Brice Lalonde assume donc clairement de rompre avec une partie du discours traditionnel de l’écologie politique. Pendant longtemps, la climatisation a été dénoncée comme énergivore et incompatible avec les objectifs environnementaux. « Rien n’est totalement noir ou blanc. Nous avons maintenant une industrie de la pompe à chaleur qui est très efficace et on a besoin d’elle », explique-t-il.
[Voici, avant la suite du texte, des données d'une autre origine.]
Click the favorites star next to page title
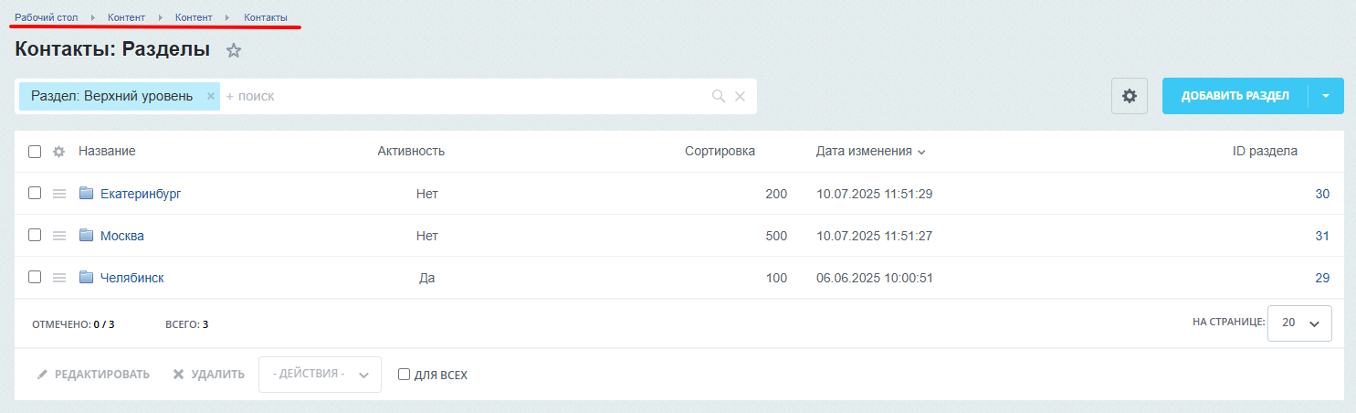Viewport: 1356px width, 413px height. pyautogui.click(x=234, y=50)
« C’est pendant qu’il fait chaud et qu’il y a du soleil qu’on a besoin de climatisation ». Autrement dit, le développement massif du solaire pourrait précisément permettre d’alimenter ces nouveaux besoins de refroidissement. Dans les grandes villes, Brice Lalonde mise également sur des solutions collectives comme les réseaux de froid urbains. « On fait circuler de l’eau glacée à travers la ville dans des tuyaux. C’est une solution parfaitement efficace », déjà utilisée dans certains quartiers parisiens ou pour refroidir le Louvre notamment.

« L’écologie est pour tous les Français »

Au-delà des enjeux climatiques, l’ancien ministre trouve « absurde de vouloir confiner l’écologie à l’extrême gauche. L’écologie est pour tous les Français, qu’ils soient de droite ou de gauche ».  Brice Lalonde estime même que la transformation de l’écologie en parti politique a constitué « une erreur », car elle a transformé une question universelle en affrontement idéologique.

Il met également en garde contre les discours alarmistes qui, selon lui, « tétanisent » plus qu’ils ne mobilisent. « Il faut garder la tête froide, être plus modeste, mais plus persévérant ». L’ancien ministre critique les objectifs politiques « complètement inatteignables » parfois votés sous la pression de l’urgence climatique. 

Selon lui, mieux vaut avancer lentement mais durablement que multiplier les annonces irréalistes. « Il faut proposer une écologie qui nous permette de vivre mieux », résume-t-il. Et malgré les canicules précoces, malgré les records qui tombent désormais jusqu’au printemps, Brice Lalonde veut encore croire à une capacité collective d’adaptation : « Allez, on va s’en sortir », conclut-il.